Only a learned could say,
“what I know is handful and what I don’t know is like a ocean” – Ovaiyar
The knowledge itself humbles you.
And you come to the realization that you can not know. It is then you, open your arms and realize God’s knowledge is higher.
Isaiah 55:8-9 New International Version
8 “For my thoughts(A) are not your thoughts,
neither are your ways my ways,”(B)
declares the Lord.
9 “As the heavens are higher than the earth,(C)
so are my ways higher than your ways
and my thoughts than your thoughts
It humbles you. There is so much to know, and it is unknowable by your human mind.
By this point, most would think. What is the point of climbing if the knowledge is unattainable?
A good way to think.
Yet, the goal is not reaching the top. People have dopamine kick when they reach a goal. That is true, a pure natural instinct. You feel good. Yet, that is not the goal.
The goal is not the top or the destination. The goal is the climb. The climb is the goal. You reach the top, you enjoy and you see the next hill, that happens.
But the goal of the hike is the climb itself. You dopamine kick doesn’t happen at the top, but during the climb.
This thinking changes everything. God is more interested in the process than the promise.
Promise would come but the process takes you there. The process is the promise. Promise comes with the process.
I was exhausted, felt I could not go anymore. But the climb was the kick. We pushed on, as we were walking, I was pounding, I was grabbing the tree branches to climb. Every step thirsty for water.
And often we would hear the sound of rattling in the bush and then I would get a rush of energy to run forward 🙂
And eventually we started hearing the sound of water, but couldn’t see the water fall, or a stream, but the sound was getting louder.
A tribal villager showed up rearing a small herd of mountain sheep. We breathed. Now he took us to the village.
It was a beautiful place in the mist. It was 4 in the evening. And I drank the water from the small stream that they had created around the village.
Wow, the water so tasty. It had the taste of mugkani, three fruits spoken by poets in sangam literature. Wowww I said.
A fruit of the climb. But, then we realised that was not the village we were supposed to be in. They showed a water fall in distance and on top of an another moutain. There was the village we were supposed to be. That is the bigger village.
But I said, I can not. So the option was to go back. These villagers looked at us with suspicion. No visitors have come there, so they said they would not allow us to stay there.
So the locals that were with us, said let’s go back down quickly. Now we can take supply from here and go back.

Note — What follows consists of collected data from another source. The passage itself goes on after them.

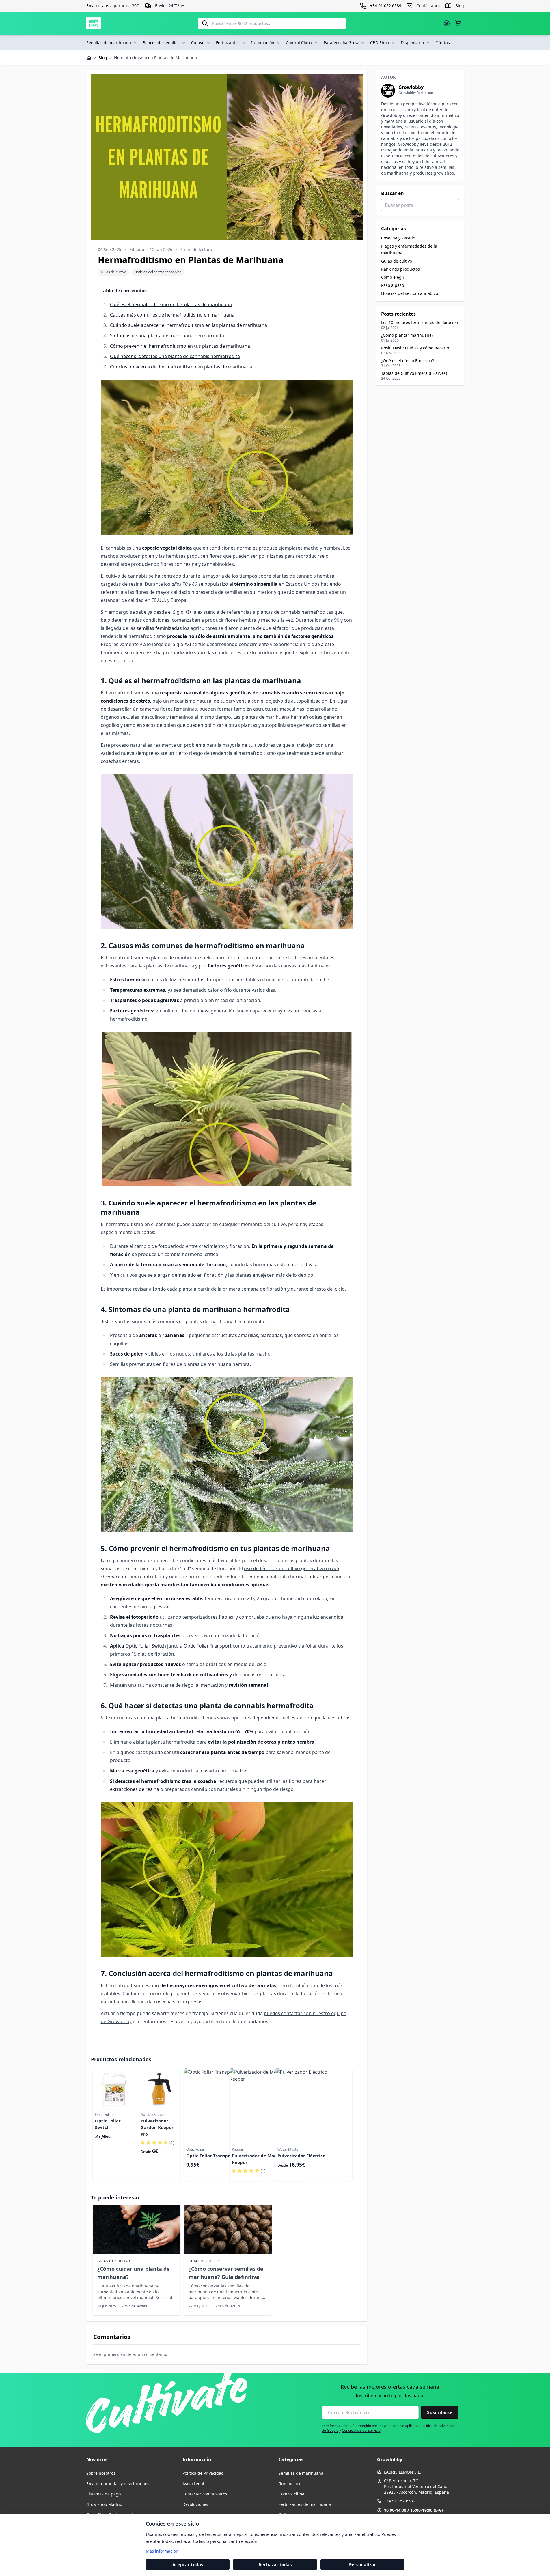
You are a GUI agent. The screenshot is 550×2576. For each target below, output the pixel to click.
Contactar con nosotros (204, 2494)
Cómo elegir (392, 277)
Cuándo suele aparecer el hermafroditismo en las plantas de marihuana (188, 325)
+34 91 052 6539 (399, 2501)
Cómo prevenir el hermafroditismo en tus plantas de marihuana (180, 346)
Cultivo (197, 42)
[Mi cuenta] (446, 23)
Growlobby (411, 87)
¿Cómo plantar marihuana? (407, 335)
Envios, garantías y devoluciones (117, 2483)
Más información (162, 2550)
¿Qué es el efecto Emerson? (407, 360)
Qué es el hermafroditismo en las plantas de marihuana (171, 304)
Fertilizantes (228, 42)
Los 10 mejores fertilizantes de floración (419, 322)
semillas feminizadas (159, 628)
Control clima (291, 2494)
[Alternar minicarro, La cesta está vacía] (458, 23)
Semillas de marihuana (108, 42)
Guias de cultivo (113, 271)
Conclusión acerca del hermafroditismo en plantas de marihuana (181, 367)
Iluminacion (290, 2483)
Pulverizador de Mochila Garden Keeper (267, 2159)
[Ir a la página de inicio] (93, 23)
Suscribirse (439, 2412)
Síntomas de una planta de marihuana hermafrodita (167, 335)
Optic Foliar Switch (145, 1646)
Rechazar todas (275, 2564)
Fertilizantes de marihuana (305, 2504)
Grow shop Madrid (104, 2504)
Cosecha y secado (398, 238)
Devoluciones (195, 2504)
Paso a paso (392, 285)
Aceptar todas (187, 2564)
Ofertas (442, 42)
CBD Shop (379, 42)
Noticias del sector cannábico (157, 271)
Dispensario (412, 42)
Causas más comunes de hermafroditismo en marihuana (172, 315)
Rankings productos (400, 269)
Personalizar (362, 2564)
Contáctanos (428, 5)
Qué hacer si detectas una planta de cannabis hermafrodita (175, 356)
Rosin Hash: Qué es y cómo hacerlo (415, 348)
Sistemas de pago (103, 2494)
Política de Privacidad (203, 2473)
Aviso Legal (193, 2483)
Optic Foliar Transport (208, 1646)
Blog (459, 5)
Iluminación (262, 42)
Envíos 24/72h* (169, 5)
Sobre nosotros (100, 2473)
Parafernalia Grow (341, 42)
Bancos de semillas (161, 42)
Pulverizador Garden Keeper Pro (157, 2127)
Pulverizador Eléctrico (301, 2155)
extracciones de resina (134, 1789)
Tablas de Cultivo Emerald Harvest (414, 373)
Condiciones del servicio (361, 2430)
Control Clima (299, 42)
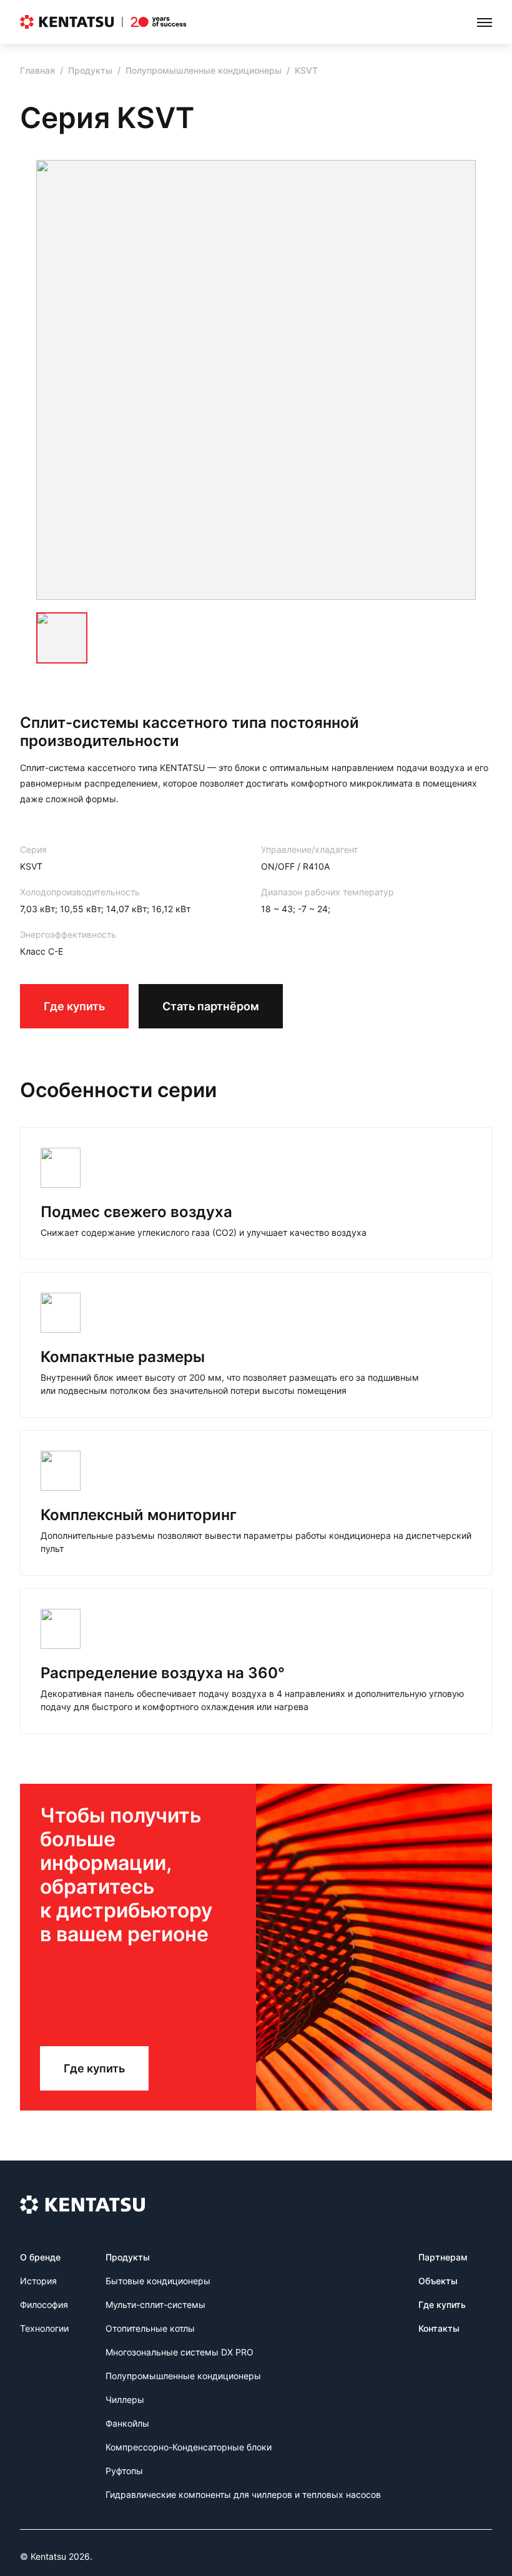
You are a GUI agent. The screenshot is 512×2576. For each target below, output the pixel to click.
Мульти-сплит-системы (155, 2304)
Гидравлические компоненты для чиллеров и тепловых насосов (243, 2494)
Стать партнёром (210, 1006)
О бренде (40, 2257)
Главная (37, 70)
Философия (44, 2304)
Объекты (438, 2280)
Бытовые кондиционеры (158, 2280)
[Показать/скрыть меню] (484, 22)
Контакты (439, 2328)
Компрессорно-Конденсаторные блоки (189, 2447)
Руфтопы (124, 2470)
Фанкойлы (127, 2423)
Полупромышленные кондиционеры (204, 70)
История (38, 2280)
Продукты (90, 70)
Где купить (74, 1006)
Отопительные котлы (150, 2328)
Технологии (44, 2328)
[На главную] (103, 22)
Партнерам (443, 2257)
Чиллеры (125, 2399)
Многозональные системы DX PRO (180, 2352)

But I wanted to see the sunrise from this untouched landscape and honestly I did not have energy to go back and it was getting dark.
So one of the local said I will go back and inform in the town otherwise they would be worried.
The whole villagers of the tribe assembled in the centre of the village. The leaders questioned us, why and what we’re doing in the hills. They do not like cops. My friend had a close hairstyle of police. And we were pants and looked alien. We totally looked strangers. So they thought we were spying. There was a discussion.
But after much discussion, they must have looked at me, and said this fat guy looks harmless 🙂 they finally decided to let us stay in a common communal cooking hut.
They gave us no food, no blanket, nothing to sleep on, no body spoke a word to us.
The night was cold, in open terrain, hungry. What a night. We could not sleep the night. Cold, and tired from the hiked, we dosed off. Some how we managed it.
Then there was the sunrise, early morning on top of the mountain, piercing through the mist that was clearing. What a sight… sound of nature singing praise to glorious Father.
It is worth it, all the trouble, it is worth it.
And by 7 am few locals from town climbed up with rice and chicken. Now after that, when they saw the people they knew, the tribals trusted us and cooked meal for us with rice that was brought from the town.
The moral of the story is this. The more you know, it is then you know that there is more to know.
The destination is not the goal, the climb is the goal.
The more you know, the more you come to know, that there is more to know.